# Problem statement:
Write each entry out again exactly as it was given.

Collected data entries:
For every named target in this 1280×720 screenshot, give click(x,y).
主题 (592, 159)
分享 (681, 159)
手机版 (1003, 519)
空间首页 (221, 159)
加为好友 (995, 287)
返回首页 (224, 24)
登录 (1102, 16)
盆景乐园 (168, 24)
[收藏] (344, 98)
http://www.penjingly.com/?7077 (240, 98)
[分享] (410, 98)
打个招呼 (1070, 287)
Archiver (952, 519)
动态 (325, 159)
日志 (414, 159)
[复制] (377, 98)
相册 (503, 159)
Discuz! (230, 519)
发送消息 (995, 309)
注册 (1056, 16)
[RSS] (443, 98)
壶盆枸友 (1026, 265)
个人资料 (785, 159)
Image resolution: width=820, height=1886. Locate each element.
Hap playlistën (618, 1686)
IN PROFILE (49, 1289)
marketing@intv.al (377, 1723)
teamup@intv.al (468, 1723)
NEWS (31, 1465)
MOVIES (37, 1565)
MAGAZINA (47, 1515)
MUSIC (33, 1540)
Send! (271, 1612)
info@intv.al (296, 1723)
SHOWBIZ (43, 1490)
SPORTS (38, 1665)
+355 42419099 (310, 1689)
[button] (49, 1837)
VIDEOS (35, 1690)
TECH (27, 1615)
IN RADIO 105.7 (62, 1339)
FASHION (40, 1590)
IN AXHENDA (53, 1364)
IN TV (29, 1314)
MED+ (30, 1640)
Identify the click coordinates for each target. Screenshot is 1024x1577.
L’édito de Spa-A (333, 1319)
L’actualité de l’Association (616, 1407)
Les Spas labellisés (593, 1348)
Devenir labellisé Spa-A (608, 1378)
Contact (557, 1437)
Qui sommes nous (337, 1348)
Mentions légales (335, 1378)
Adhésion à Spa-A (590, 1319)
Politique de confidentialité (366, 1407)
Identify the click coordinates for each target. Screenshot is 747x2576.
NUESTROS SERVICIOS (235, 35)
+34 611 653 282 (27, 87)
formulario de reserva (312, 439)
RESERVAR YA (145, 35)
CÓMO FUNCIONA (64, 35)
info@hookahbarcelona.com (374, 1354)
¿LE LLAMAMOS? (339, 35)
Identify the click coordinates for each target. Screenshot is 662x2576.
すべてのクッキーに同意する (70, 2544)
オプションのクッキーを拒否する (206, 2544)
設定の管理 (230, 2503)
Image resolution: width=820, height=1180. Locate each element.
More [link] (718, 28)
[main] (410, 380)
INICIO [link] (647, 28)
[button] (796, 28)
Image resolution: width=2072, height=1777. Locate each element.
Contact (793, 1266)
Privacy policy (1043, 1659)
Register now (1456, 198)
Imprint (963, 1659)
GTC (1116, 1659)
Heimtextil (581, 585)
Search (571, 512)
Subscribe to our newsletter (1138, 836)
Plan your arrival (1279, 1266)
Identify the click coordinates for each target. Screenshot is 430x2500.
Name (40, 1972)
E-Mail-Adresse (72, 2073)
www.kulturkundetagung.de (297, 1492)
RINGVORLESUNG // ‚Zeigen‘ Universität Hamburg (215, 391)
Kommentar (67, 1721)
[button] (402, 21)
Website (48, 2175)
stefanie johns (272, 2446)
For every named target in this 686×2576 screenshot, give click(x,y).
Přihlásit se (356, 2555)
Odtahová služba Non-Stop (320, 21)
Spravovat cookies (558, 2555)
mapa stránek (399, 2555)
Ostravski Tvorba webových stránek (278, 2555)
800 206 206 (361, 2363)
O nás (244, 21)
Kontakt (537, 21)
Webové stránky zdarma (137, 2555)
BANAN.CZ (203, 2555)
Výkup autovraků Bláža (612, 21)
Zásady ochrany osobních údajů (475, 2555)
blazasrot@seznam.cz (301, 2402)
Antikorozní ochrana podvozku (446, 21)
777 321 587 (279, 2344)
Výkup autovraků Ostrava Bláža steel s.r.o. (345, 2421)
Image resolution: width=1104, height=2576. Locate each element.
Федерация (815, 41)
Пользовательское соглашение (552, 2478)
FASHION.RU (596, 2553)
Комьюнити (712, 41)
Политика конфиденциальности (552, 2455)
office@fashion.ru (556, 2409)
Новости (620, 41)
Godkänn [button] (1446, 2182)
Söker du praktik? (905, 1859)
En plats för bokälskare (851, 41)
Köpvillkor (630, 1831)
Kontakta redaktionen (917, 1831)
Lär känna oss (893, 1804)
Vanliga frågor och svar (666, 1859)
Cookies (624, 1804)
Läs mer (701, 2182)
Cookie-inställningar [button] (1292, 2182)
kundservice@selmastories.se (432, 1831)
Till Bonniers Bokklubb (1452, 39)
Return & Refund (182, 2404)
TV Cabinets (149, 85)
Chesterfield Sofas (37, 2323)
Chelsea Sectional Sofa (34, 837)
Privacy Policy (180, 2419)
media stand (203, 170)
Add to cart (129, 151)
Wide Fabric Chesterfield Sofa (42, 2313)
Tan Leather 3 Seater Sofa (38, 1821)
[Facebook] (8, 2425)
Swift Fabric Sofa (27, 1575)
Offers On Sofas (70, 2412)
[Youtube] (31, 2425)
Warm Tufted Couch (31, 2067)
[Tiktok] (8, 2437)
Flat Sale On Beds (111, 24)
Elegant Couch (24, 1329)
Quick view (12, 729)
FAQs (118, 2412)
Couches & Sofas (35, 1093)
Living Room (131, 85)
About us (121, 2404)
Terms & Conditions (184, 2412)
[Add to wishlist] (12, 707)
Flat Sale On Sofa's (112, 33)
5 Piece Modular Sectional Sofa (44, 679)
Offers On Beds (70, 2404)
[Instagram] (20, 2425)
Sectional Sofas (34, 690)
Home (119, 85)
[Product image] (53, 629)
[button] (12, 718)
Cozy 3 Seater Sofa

# Exercise solution:
For every named target in this 1280×720 screenshot, give click(x,y).
主题 (592, 159)
分享 (681, 159)
手机版 (1003, 519)
空间首页 (221, 159)
加为好友 (995, 287)
返回首页 (224, 24)
登录 (1102, 16)
盆景乐园 (168, 24)
[收藏] (344, 98)
http://www.penjingly.com/?7077 (240, 98)
[分享] (410, 98)
打个招呼 (1070, 287)
Archiver (952, 519)
动态 (325, 159)
日志 (414, 159)
[复制] (377, 98)
相册 (503, 159)
Discuz! (230, 519)
发送消息 (995, 309)
注册 (1056, 16)
[RSS] (443, 98)
壶盆枸友 (1026, 265)
个人资料 (785, 159)
Image resolution: width=820, height=1886. Locate each element.
Hap playlistën (618, 1686)
IN PROFILE (49, 1289)
marketing@intv.al (377, 1723)
teamup@intv.al (468, 1723)
NEWS (31, 1465)
MOVIES (37, 1565)
MAGAZINA (47, 1515)
MUSIC (33, 1540)
Send! (271, 1612)
info@intv.al (296, 1723)
SHOWBIZ (43, 1490)
SPORTS (38, 1665)
+355 42419099 (310, 1689)
[button] (49, 1837)
VIDEOS (35, 1690)
TECH (27, 1615)
IN RADIO 105.7 (62, 1339)
FASHION (40, 1590)
IN AXHENDA (53, 1364)
IN TV (29, 1314)
MED+ (30, 1640)
Identify the click coordinates for each target. Screenshot is 1024x1577.
L’édito de Spa-A (333, 1319)
L’actualité de l’Association (616, 1407)
Les Spas labellisés (593, 1348)
Devenir labellisé Spa-A (608, 1378)
Contact (557, 1437)
Qui sommes nous (337, 1348)
Mentions légales (335, 1378)
Adhésion à Spa-A (590, 1319)
Politique de confidentialité (366, 1407)
Identify the click coordinates for each target. Screenshot is 747x2576.
NUESTROS SERVICIOS (235, 35)
+34 611 653 282 (27, 87)
formulario de reserva (312, 439)
RESERVAR YA (145, 35)
CÓMO FUNCIONA (64, 35)
info@hookahbarcelona.com (374, 1354)
¿LE LLAMAMOS? (339, 35)
Identify the click coordinates for each target. Screenshot is 662x2576.
すべてのクッキーに同意する (70, 2544)
オプションのクッキーを拒否する (206, 2544)
設定の管理 (230, 2503)
Image resolution: width=820, height=1180. Locate each element.
More [link] (718, 28)
[main] (410, 380)
INICIO [link] (647, 28)
[button] (796, 28)
Image resolution: width=2072, height=1777. Locate each element.
Contact (793, 1266)
Privacy policy (1043, 1659)
Register now (1456, 198)
Imprint (963, 1659)
GTC (1116, 1659)
Heimtextil (581, 585)
Search (571, 512)
Subscribe to our newsletter (1138, 836)
Plan your arrival (1279, 1266)
Identify the click coordinates for each target. Screenshot is 430x2500.
Name (40, 1972)
E-Mail-Adresse (72, 2073)
www.kulturkundetagung.de (297, 1492)
RINGVORLESUNG // ‚Zeigen‘ Universität Hamburg (215, 391)
Kommentar (67, 1721)
[button] (402, 21)
Website (48, 2175)
stefanie johns (272, 2446)
For every named target in this 686×2576 screenshot, give click(x,y).
Přihlásit se (356, 2555)
Odtahová služba Non-Stop (320, 21)
Spravovat cookies (558, 2555)
mapa stránek (399, 2555)
Ostravski Tvorba webových stránek (278, 2555)
800 206 206 (361, 2363)
O nás (244, 21)
Kontakt (537, 21)
Webové stránky zdarma (137, 2555)
BANAN.CZ (203, 2555)
Výkup autovraků Bláža (612, 21)
Zásady ochrany osobních údajů (475, 2555)
blazasrot@seznam.cz (301, 2402)
Antikorozní ochrana podvozku (446, 21)
777 321 587 (279, 2344)
Výkup autovraků Ostrava Bláža steel s.r.o. (345, 2421)
Image resolution: width=1104, height=2576. Locate each element.
Федерация (815, 41)
Пользовательское соглашение (552, 2478)
FASHION.RU (596, 2553)
Комьюнити (712, 41)
Политика конфиденциальности (552, 2455)
office@fashion.ru (556, 2409)
Новости (620, 41)
Godkänn [button] (1446, 2182)
Söker du praktik? (905, 1859)
En plats för bokälskare (851, 41)
Köpvillkor (630, 1831)
Kontakta redaktionen (917, 1831)
Lär känna oss (893, 1804)
Vanliga frågor och svar (666, 1859)
Cookies (624, 1804)
Läs mer (701, 2182)
Cookie-inställningar [button] (1292, 2182)
kundservice@selmastories.se (432, 1831)
Till Bonniers Bokklubb (1452, 39)
Return & Refund (182, 2404)
TV Cabinets (149, 85)
Chesterfield Sofas (37, 2323)
Chelsea Sectional Sofa (34, 837)
Privacy Policy (180, 2419)
media stand (203, 170)
Add to cart (129, 151)
Wide Fabric Chesterfield Sofa (42, 2313)
Tan Leather 3 Seater Sofa (38, 1821)
[Facebook] (8, 2425)
Swift Fabric Sofa (27, 1575)
Offers On Sofas (70, 2412)
[Youtube] (31, 2425)
Warm Tufted Couch (31, 2067)
[Tiktok] (8, 2437)
Flat Sale On Beds (111, 24)
Elegant Couch (24, 1329)
Quick view (12, 729)
FAQs (118, 2412)
Couches & Sofas (35, 1093)
Living Room (131, 85)
About us (121, 2404)
Terms & Conditions (184, 2412)
[Add to wishlist] (12, 707)
Flat Sale On Sofa's (112, 33)
5 Piece Modular Sectional Sofa (44, 679)
Offers On Beds (70, 2404)
[Instagram] (20, 2425)
Sectional Sofas (34, 690)
Home (119, 85)
[Product image] (53, 629)
[button] (12, 718)
Cozy 3 Seater Sofa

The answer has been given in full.